**What to work on**
Substitute "Identify the element" for every "Describe the element" in the rows below, and write the rows out again with nothing else altered.

•••••

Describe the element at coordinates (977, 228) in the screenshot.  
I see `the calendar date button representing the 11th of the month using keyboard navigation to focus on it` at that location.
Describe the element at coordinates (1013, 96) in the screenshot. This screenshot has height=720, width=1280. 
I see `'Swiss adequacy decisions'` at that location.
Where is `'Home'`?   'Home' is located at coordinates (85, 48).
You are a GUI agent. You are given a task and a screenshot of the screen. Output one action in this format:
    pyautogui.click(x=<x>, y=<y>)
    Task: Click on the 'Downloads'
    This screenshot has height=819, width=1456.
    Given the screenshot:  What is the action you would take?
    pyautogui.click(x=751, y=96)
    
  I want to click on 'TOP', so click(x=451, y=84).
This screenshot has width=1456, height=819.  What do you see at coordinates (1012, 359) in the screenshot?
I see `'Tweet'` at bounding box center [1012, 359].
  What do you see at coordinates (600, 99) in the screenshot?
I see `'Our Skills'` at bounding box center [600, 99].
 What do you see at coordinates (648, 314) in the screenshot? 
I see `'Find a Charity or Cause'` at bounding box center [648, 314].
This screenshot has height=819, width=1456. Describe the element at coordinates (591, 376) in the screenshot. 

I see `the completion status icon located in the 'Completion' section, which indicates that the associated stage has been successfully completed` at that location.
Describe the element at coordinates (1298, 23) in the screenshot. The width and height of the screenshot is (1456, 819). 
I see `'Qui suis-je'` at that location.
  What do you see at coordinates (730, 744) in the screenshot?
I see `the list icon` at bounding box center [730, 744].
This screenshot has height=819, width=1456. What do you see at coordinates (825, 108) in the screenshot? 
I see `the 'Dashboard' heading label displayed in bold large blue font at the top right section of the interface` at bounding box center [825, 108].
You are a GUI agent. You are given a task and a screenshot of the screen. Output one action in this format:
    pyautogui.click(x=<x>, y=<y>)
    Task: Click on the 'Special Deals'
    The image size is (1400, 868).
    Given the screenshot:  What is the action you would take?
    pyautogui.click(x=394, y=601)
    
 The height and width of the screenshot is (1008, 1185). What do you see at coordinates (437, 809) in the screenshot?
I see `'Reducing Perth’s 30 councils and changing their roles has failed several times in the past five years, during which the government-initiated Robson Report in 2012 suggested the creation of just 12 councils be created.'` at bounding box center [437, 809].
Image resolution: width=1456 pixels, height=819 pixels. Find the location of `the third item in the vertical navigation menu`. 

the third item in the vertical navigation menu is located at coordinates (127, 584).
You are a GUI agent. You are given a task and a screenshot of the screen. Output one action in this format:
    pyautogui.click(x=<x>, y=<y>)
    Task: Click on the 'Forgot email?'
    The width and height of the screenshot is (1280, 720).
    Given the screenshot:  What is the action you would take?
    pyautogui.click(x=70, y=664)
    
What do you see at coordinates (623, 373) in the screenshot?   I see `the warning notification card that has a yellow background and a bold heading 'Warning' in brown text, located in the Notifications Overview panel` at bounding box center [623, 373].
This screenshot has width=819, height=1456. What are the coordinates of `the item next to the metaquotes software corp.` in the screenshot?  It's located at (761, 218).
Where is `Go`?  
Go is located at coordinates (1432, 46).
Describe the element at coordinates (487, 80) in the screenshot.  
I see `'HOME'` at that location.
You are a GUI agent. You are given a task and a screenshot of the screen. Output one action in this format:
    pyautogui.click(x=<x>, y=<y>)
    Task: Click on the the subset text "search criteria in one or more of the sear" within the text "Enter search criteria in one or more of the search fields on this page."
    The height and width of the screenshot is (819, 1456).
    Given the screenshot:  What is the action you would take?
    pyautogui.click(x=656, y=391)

•••••

**Expected answer**
Identify the element at coordinates (977, 228) in the screenshot.  
I see `the calendar date button representing the 11th of the month using keyboard navigation to focus on it` at that location.
Identify the element at coordinates (1013, 96) in the screenshot. This screenshot has height=720, width=1280. 
I see `'Swiss adequacy decisions'` at that location.
Where is `'Home'`?   'Home' is located at coordinates (85, 48).
You are a GUI agent. You are given a task and a screenshot of the screen. Output one action in this format:
    pyautogui.click(x=<x>, y=<y>)
    Task: Click on the 'Downloads'
    This screenshot has height=819, width=1456.
    Given the screenshot:  What is the action you would take?
    pyautogui.click(x=751, y=96)
    
  I want to click on 'TOP', so click(x=451, y=84).
This screenshot has width=1456, height=819.  What do you see at coordinates (1012, 359) in the screenshot?
I see `'Tweet'` at bounding box center [1012, 359].
  What do you see at coordinates (600, 99) in the screenshot?
I see `'Our Skills'` at bounding box center [600, 99].
 What do you see at coordinates (648, 314) in the screenshot? 
I see `'Find a Charity or Cause'` at bounding box center [648, 314].
This screenshot has height=819, width=1456. Identify the element at coordinates (591, 376) in the screenshot. 

I see `the completion status icon located in the 'Completion' section, which indicates that the associated stage has been successfully completed` at that location.
Identify the element at coordinates (1298, 23) in the screenshot. The width and height of the screenshot is (1456, 819). 
I see `'Qui suis-je'` at that location.
  What do you see at coordinates (730, 744) in the screenshot?
I see `the list icon` at bounding box center [730, 744].
This screenshot has height=819, width=1456. What do you see at coordinates (825, 108) in the screenshot? 
I see `the 'Dashboard' heading label displayed in bold large blue font at the top right section of the interface` at bounding box center [825, 108].
You are a GUI agent. You are given a task and a screenshot of the screen. Output one action in this format:
    pyautogui.click(x=<x>, y=<y>)
    Task: Click on the 'Special Deals'
    The image size is (1400, 868).
    Given the screenshot:  What is the action you would take?
    pyautogui.click(x=394, y=601)
    
 The height and width of the screenshot is (1008, 1185). What do you see at coordinates (437, 809) in the screenshot?
I see `'Reducing Perth’s 30 councils and changing their roles has failed several times in the past five years, during which the government-initiated Robson Report in 2012 suggested the creation of just 12 councils be created.'` at bounding box center [437, 809].
Image resolution: width=1456 pixels, height=819 pixels. Find the location of `the third item in the vertical navigation menu`. 

the third item in the vertical navigation menu is located at coordinates (127, 584).
You are a GUI agent. You are given a task and a screenshot of the screen. Output one action in this format:
    pyautogui.click(x=<x>, y=<y>)
    Task: Click on the 'Forgot email?'
    The width and height of the screenshot is (1280, 720).
    Given the screenshot:  What is the action you would take?
    pyautogui.click(x=70, y=664)
    
What do you see at coordinates (623, 373) in the screenshot?   I see `the warning notification card that has a yellow background and a bold heading 'Warning' in brown text, located in the Notifications Overview panel` at bounding box center [623, 373].
This screenshot has width=819, height=1456. What are the coordinates of `the item next to the metaquotes software corp.` in the screenshot?  It's located at (761, 218).
Where is `Go`?  
Go is located at coordinates (1432, 46).
Identify the element at coordinates (487, 80) in the screenshot.  
I see `'HOME'` at that location.
You are a GUI agent. You are given a task and a screenshot of the screen. Output one action in this format:
    pyautogui.click(x=<x>, y=<y>)
    Task: Click on the the subset text "search criteria in one or more of the sear" within the text "Enter search criteria in one or more of the search fields on this page."
    The height and width of the screenshot is (819, 1456).
    Given the screenshot:  What is the action you would take?
    pyautogui.click(x=656, y=391)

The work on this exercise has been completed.